DCP metadata (optional)#

This file is optional and used for datasets for which users want to map additional HCA DCP metadata annotations. The mapping should contain a study and a filename column, where filename is a TSV file that follows the DCP metadata schema. The mapping does not have to include all the studies that you want to include in your analysis.

TODO: extend to other metadata input.

Configuration file#

The config.yaml file is the main configuration file of the pipeline and is included in the top-level workflow by default. For data loading, you just need to define the location of the files defined above. By default, configs/imported/config.yaml should already contain the correct paths to the previously described input files. If you configured your datasets with different files than listed below, you need to update them accordingly.

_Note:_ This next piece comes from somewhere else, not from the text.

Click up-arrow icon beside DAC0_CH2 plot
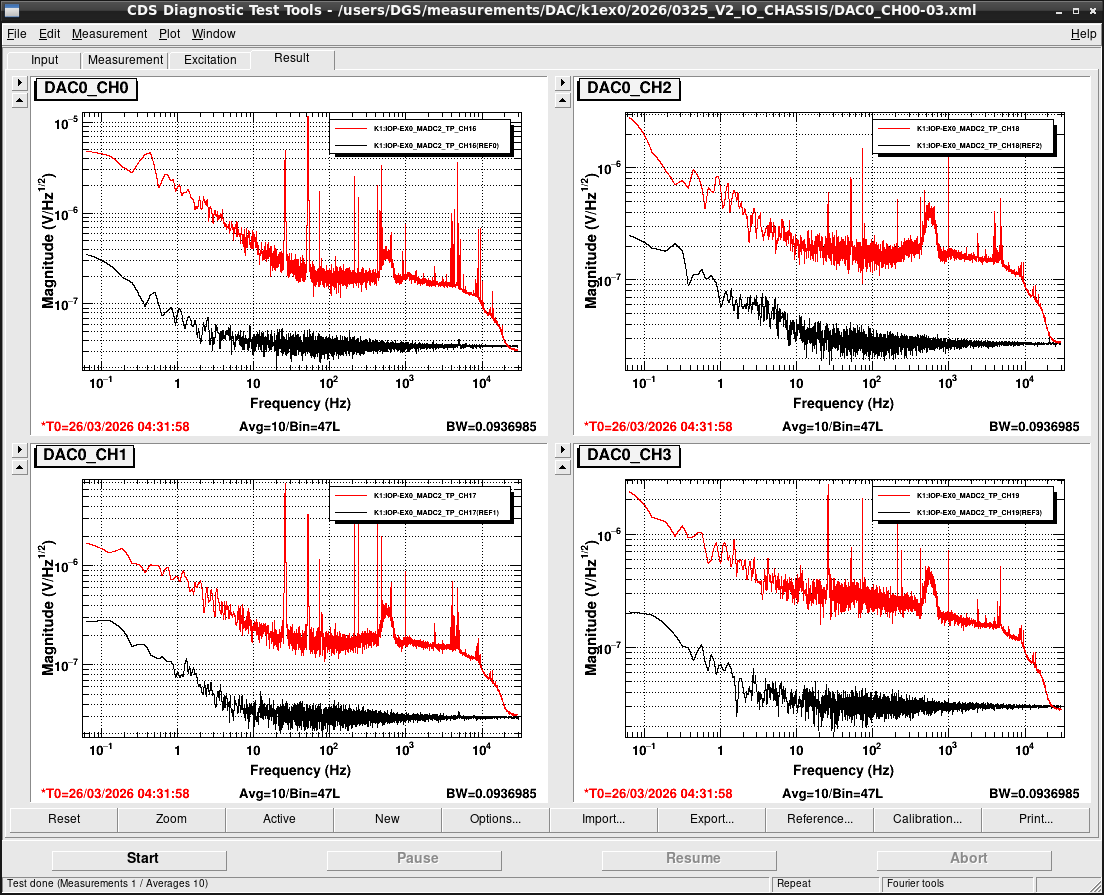(562, 101)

dataset_meta: configs/datasets.tsv
schema_file: data/input/schema_mapping.tsv
dcp_metadata: configs/dcp_metadata.tsv

filter_per_organ:
...

filter_per_study:
...

For more information on Snakemake configuration files, please refer to the documentation.

Testing#

The test configuration and command are under `tests/’. All paths in the following are relative to the module root directory.

Prepare test data#

Before running the test pipeline for the first time, you must download a test dataset. The following script downloads the “SchulteSchrepping” dataset and then copies it to the location that is defined in dataset.tsv.

bash test/download_test_data.sh -c1

This needs to be done only once.

Run pipeline on test configuration#

Activate the snakemake environment and call test/run_test_*.sh with run specific Snakemake parameters.

conda activate snakemake
bash test/run_test_cellxgene.sh -n
bash test/run_test_cellxgene.sh -c